LISTED RECORDS
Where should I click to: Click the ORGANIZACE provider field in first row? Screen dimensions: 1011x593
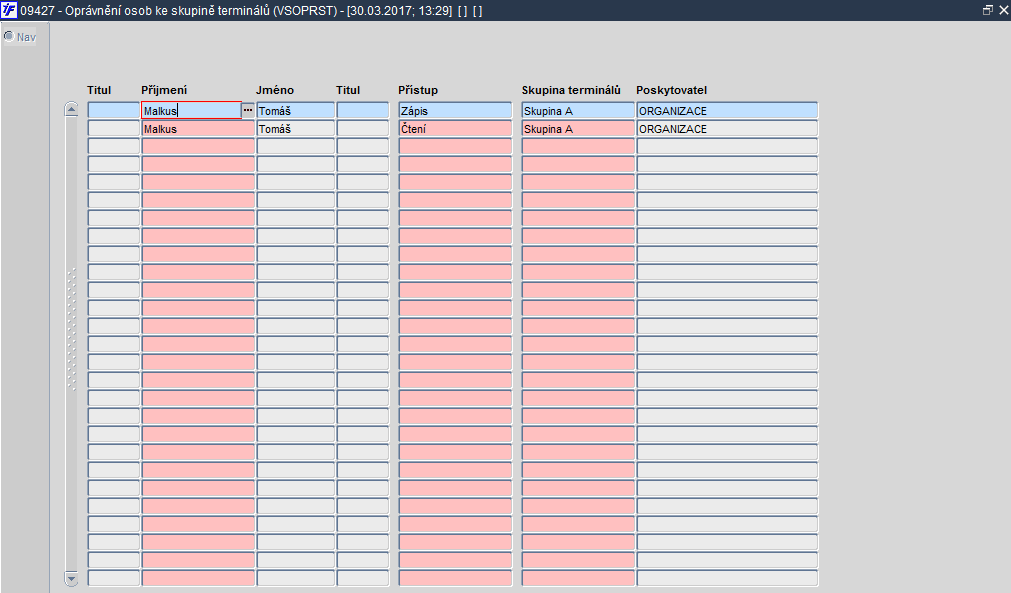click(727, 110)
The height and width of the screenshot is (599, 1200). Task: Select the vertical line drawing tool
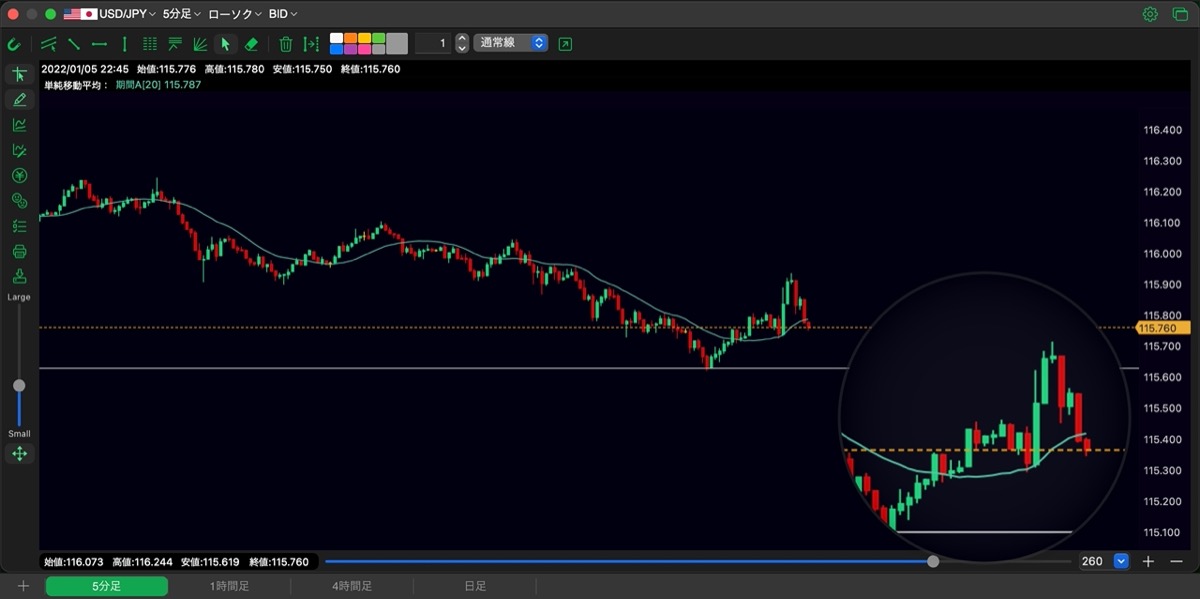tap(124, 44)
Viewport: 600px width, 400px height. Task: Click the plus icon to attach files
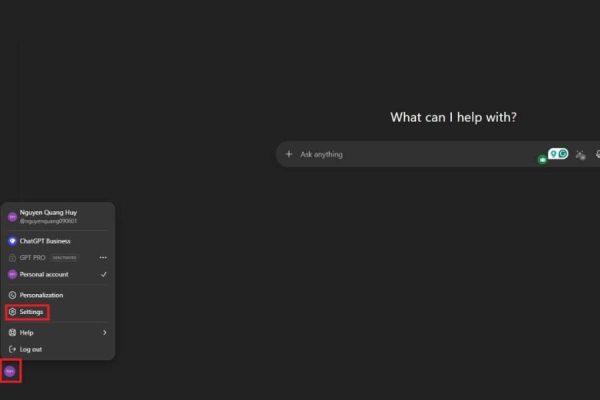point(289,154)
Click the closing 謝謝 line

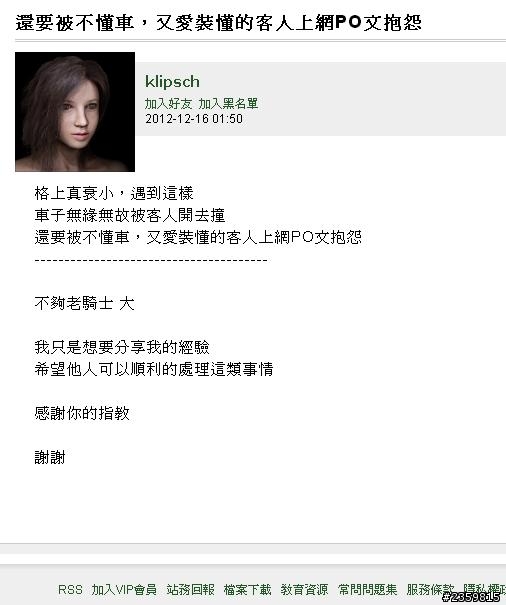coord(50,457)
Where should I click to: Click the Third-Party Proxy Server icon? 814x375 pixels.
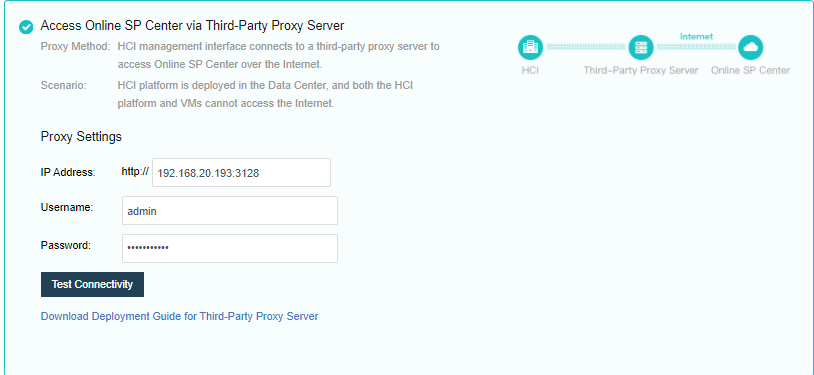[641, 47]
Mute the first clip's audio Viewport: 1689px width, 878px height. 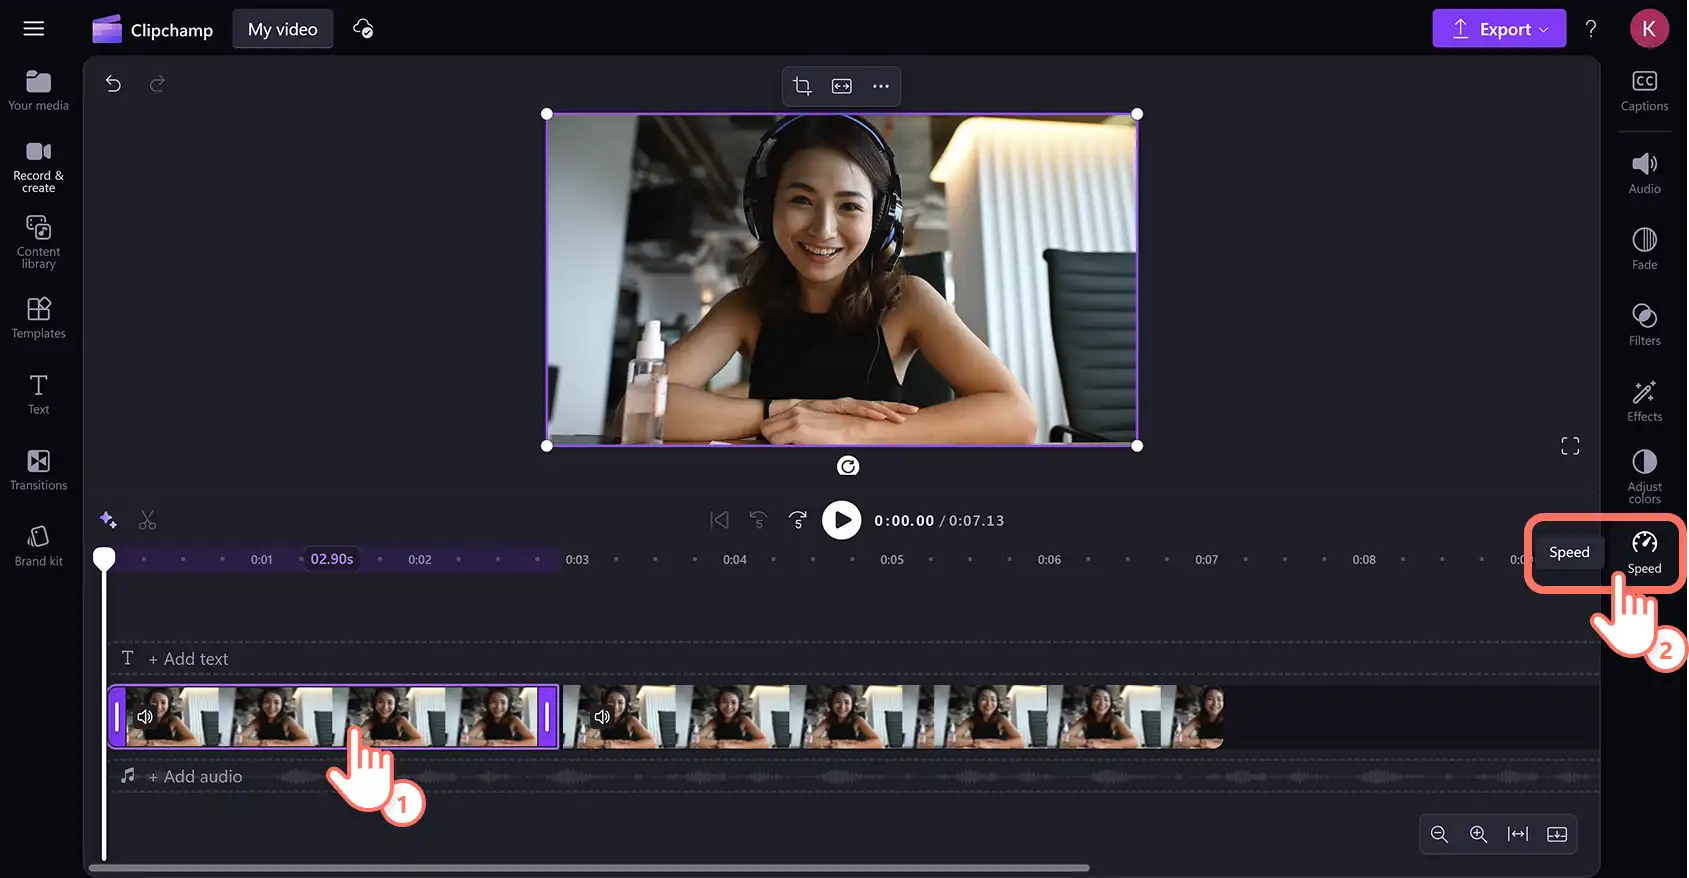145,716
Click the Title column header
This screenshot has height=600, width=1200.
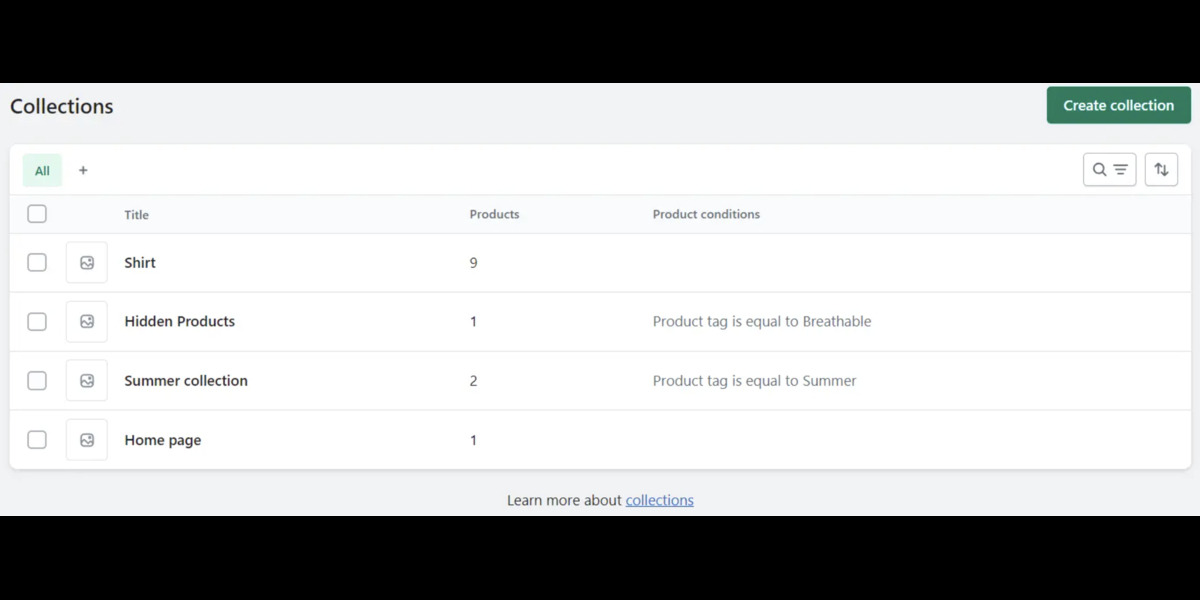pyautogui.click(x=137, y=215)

TASK ITEM
All lines after and including the one with "Click the Title column header", through the end of the entries above, should be output exactly and by themselves. The pictures are to be left out.

SOLUTION BELOW
Click the Title column header
This screenshot has height=600, width=1200.
pyautogui.click(x=137, y=215)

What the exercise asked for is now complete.